Звонарев и Шевякин, не обращая внимания на ворчание жен и дочерей, учинили скоропалительный подъем. Полусонные благоверные, озябнув на морозе, не торопились забираться в повозки. Отводили душу такой едкой, изобретательной бабьей бранью, что малость пересолили. К ним, отступницам, пришлось применить меры, – староста Шевякин приголубил свою гранд-бабу кулаком, а Звонарев – по-семейному – дважды вытянул Настюху кнутом. Но дедам, приверженцам строгого обращения с бабой, и этого показалось мало, они подзуживали казаков: как это ведьмы длиннохвостые посмели мужей бранить?!

После полудня добрались до побережья. С крутояра неоглядно распахнулась ледяная пустыня моря, сплошь заснеженная, лишь кое-где желтеющая круговинами и полосами выступившей воды. Темными струнами тянулись от берега вдаль колеи дорог, теряясь на грани неба и белой тверди. По ним муравьями двигались повозки, машины. Узнавались кавалькады всадников. Тащились пешие. На просторе вольней гулял потеплевший ветер. Ощущался запах талой воды и бурьянной прели. Полина Васильевна в проеме глубокого оврага, уходящего к морю, заметила отпотевший глинистый выступ и поняла, что началась оттепель.

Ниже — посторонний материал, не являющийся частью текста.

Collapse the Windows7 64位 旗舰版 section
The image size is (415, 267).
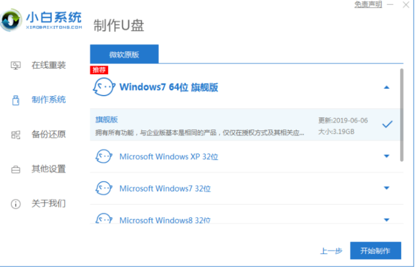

С легкого разгона, придерживая лошадь, выехали на лед. Зацокали подковы. Корова Шевякиных впереди споткнулась, как-то валко рухнула, прокатилась на боку. Семен Фролыч остановил лошадей, слез, грузный и одышливый, наблюдая, как буренка, привязанная к подводе длинным налыгачем, пытается встать. Она приподнялась на передние ноги и снова упала, взмыкнула. Встревоженный хозяин стал помогать ей, потянул за рога. Но бедняга не повиновалась, вертела головой, освобождаясь от привязи. Долго хлопотал Шевякин возле коровы, осматривал и ощупывал ноги, затем удрученно махнул рукой, что-то сказал жене и, помрачневший, кинулся к рундучку под сиденьем. Тихон Маркяныч, передав вожжи снохе, слез на шершавый лед, спытал атамана:

– Что за оказия? Подвернула ногу?

– А-а… Бодай бы сдохла! Не подвернула, а сломала.

– Або помочь?

– Езжайте! А я скорочко освежую и догоню. А где ж Анна? Отстала?

– И глаза б ее, сучку, не видели!

– Пока управлюсь, – подъедет. Погружу к ней мясо. Она одна. А вы с Василем поняйте! В Таганроге свидимся…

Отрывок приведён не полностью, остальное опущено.